Aim 1 >> Could you revise the passage on Marx and the natural world, starting with "The raw materials" and going on through "as a result.", so that "settlements" becomes "villages"?
Aim 2 >> What comes next in the passage on Marx and the natural world? Write a continuation that picks up after its final sentence.

The making of goods, of objects, occurs
from people working, labouring, on the natural world. In pre-class societies,
the two ends of that process – the natural resources and the end product – are
related in a more or less direct and transparent way.
The raw materials required for the production of basic necessities like food,
shelter and so on were mostly sourced from the immediate surroundings of
settlements.
In this context, it would be very obvious if the metabolism had broken down in some way—say by an area of land being eroded due to the excessive clearing of trees. And it would be similarly clear if the process of exchange of goods within the community broke down, and the health of one section of the population began to suffer as a result.
With the emergence of class society, when a minority of the population came to live off the surplus produced by others, the link between the natural basis of human society and the lives of those who made the important decisions became more tenuous.
As Marx saw it, however, it’s only with the emergence of capitalism from the seventeenth century onwards that the link is severed completely. Even the wealthiest of feudal lords still had some connection to the land. Their power was bound with a particular estate. If the feudal lord failed to manage the land sustainably, if he logged all the forests, poisoned the waterways and so on, he would undermine not only the source of his material wealth, but his identity and being as a lord.

Records shown >>

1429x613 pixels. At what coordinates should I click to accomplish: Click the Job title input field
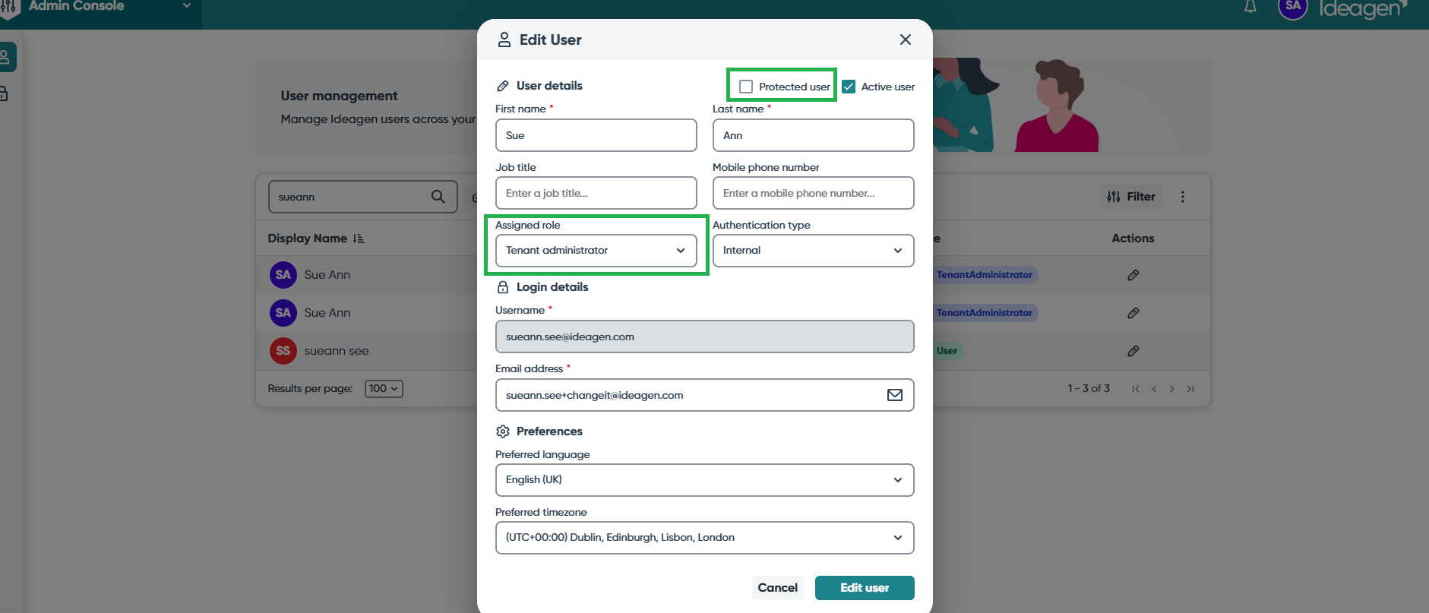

--

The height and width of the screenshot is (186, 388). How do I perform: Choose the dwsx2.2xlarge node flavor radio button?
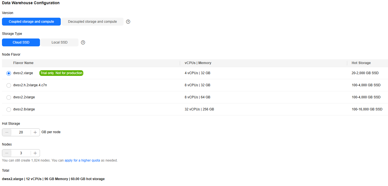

==

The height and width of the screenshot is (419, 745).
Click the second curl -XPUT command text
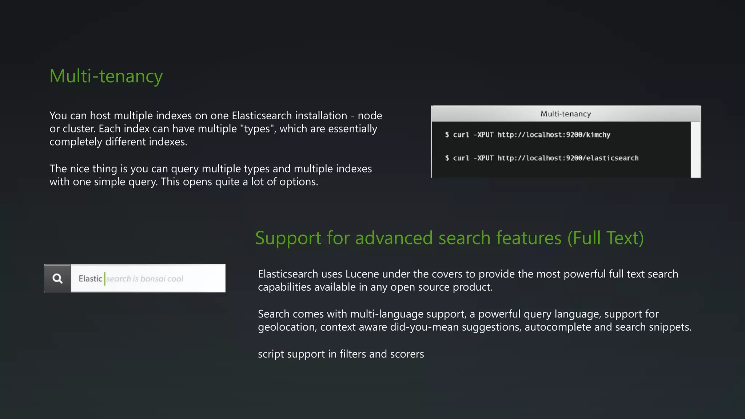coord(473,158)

Written reply 1 >>
The raw materials required for the production of basic necessities like food,
shelter and so on were mostly sourced from the immediate surroundings of
villages.
In this context, it would be very obvious if the metabolism had broken down in some way—say by an area of land being eroded due to the excessive clearing of trees. And it would be similarly clear if the process of exchange of goods within the community broke down, and the health of one section of the population began to suffer as a result.

Written reply 2 >>
The alienation of the land—its reduction to the status of property that can be bought and sold—is what for Marx constitutes the foundation stone of the capitalist system. The wealth and power of the capitalist class doesn’t depend on their possession of this or that particular piece of property, but rather on their control over capital. Capital can include physical property, such as farmland, machinery, factories, offices, but it is by its very nature fluid and transferable. If a capitalist buys up some land and then destroys it, they can simply take the profits they’ve made from it and move their money elsewhere.
At the same time as it completely severs any semblance of connection with the land among the ruling class, capitalism also severs it among workers. The peasants under feudalism had a direct and transparent dependence on the land for their subsistence. But with this came a degree of independence that isn’t afforded to workers under capitalism.
The peasants had to give up a portion of their produce to the lord, but outside of that they were relatively free to labour as it best suited them. And no matter how unfree they were in a political sense, their capacity to sustain themselves was at least guaranteed by their direct access to the land and their possession of the tools necessary to work it.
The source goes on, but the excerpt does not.